The proposed intervention aimed at forging a common understanding and vision of the Georgian state among the citizens of Georgia despite their ethnic origin and promoting a national integration process in line with the principles of modern, democratic state. The project activities were divided into three components and took place in Akhalkalaki PPU. The office space had been equipped with computers, internet connection, books and could hold up to 50 participants for various project activities.  The project mainly targeted the representatives of civil society, media, local government and community leaders of Samtskhe-Javakheti.
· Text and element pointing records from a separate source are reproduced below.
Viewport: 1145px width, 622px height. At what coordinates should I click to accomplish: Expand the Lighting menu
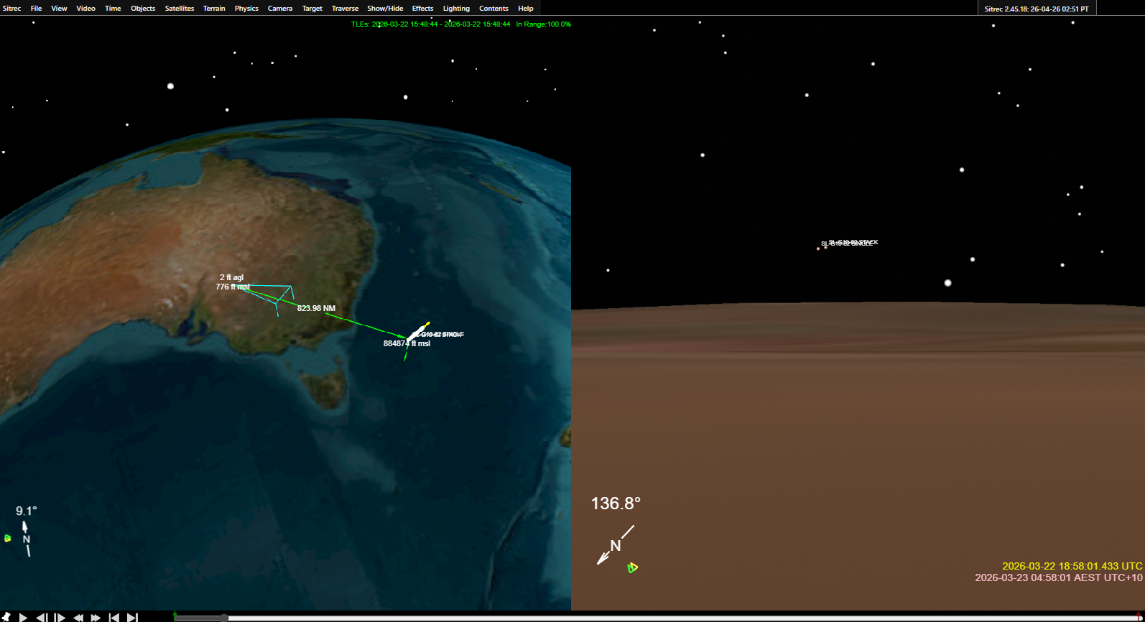click(456, 9)
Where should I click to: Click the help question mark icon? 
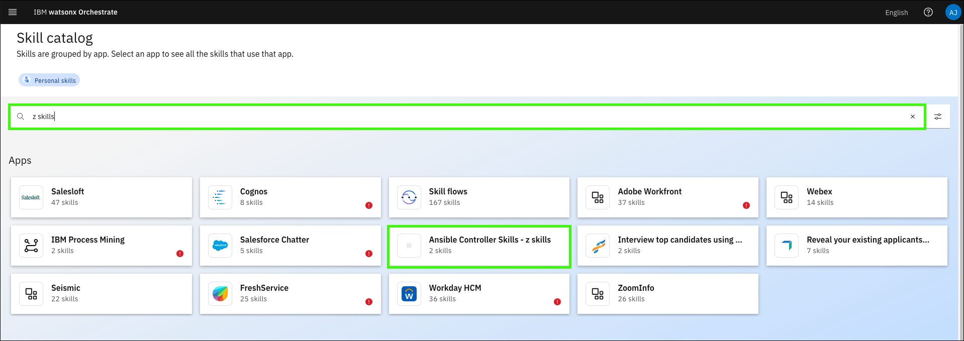928,12
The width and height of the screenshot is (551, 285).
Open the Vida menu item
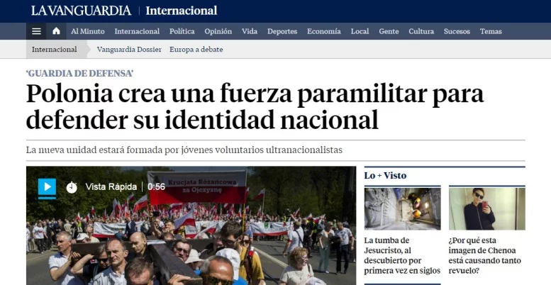click(x=250, y=31)
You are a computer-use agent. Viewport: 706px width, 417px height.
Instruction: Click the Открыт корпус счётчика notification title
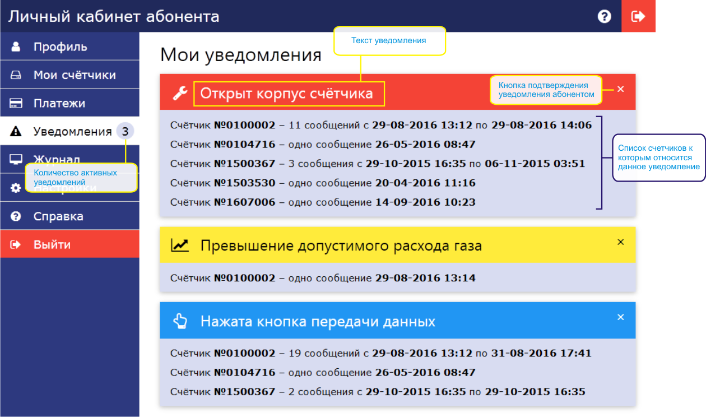[287, 94]
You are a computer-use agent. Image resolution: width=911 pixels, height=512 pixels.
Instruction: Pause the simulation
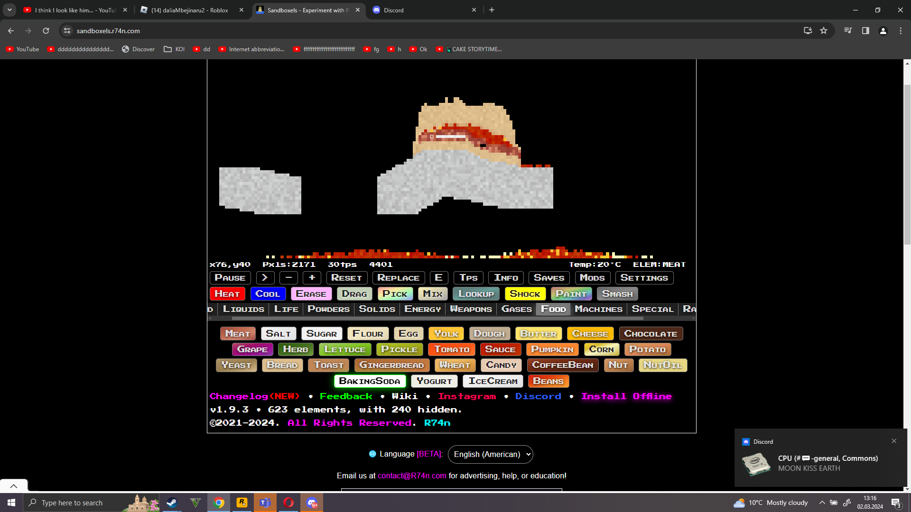point(230,278)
The project was divided into the following three components:

Component I:  Skills Based Capacity Building Activities
This component includeda series of lectures and skills-based in-class instructions to familiarize the project participants with the basics of the Georgian governance system, specifically, with the new constitutional amendments adopted in October of 2010 and coming into force with the next Presidential elections of 2013, discourse regarding the election code, as well as legislation governing the local government.  The module would also provide the participants with the skills necessary to carry out policy research and develop policy recommendations. In addition, special trainings are dedicated to the Georgian language, IT and presentation skills, web tools for social networking and blog development. Enhancing the Georgian language proficiency and computer skills would increase the overall competitiveness of the ethnic minority representatives on the job market.  Furthermore, better understanding of the web technologies would help them to advocate and lobby their cause through developing their own blogs.  The special topics would be devoted to increasing tolerance and respect for cultural diversity and presented by vigilantly selected lecturers.  Apart from the training, this component included different events, such as exhibitions, or screening of documentaries followed by discussions.
Below is the list of the training sessions:
•    Georgian Language – communication and official documentation.
•    IT, presentation skills, web tools for social networking and blog development.
•    Consensus facilitation and negotiation skills.
•    Policy analysis and policy paper drafting focuses on problem identification and analysis, research and policy formulation stages.
•    Research Methods and Data Analysis offer an overview of basic research methods, qualitative and quantitative types of research, as well as some basic concepts of data collection and analysis.
•    Georgian Governance focuses on the constitutional amendments, election code and local government.
•    Tolerance and Cultural Diversity would include lectures, discussion, exhibitions and documentary screening aimed at promoting tolerance and importance of valuing cultural diversity of Georgia.

Component II:  General Awareness Raising Training
GFSIS experts offered lectures that raise general knowledge of the audience on politics, economics and international relations and help them to better understand and to properly interpret various developments of local or international importance. The topics fell under two primary categories: 1) an economic block, including principles of economics, economies of transition, banking and finances, trade policy, socio-economic problems of Georgia, Georgia’s economy, etc. and 2) international Block, which focused on the challenges confronting Georgia, discuss foreign policy capabilities and tools, as well as concentrate on examining combination of internal and external threats to national security, with emphasis on non-military aspects.

Component III:  Speaker Series on Government Policies – “Guest of the region”
The Guest Speaker Series was designed to enhance understanding and to stimulate thought and discussion of some of the most important national policies.  Under  this component, the PPU in Akhalkalaki was hosting representatives of the governmental agencies to explain and to discuss the government policies identified as a priority direction in the National Concept.  These were public discussions open to all interested individuals from the region.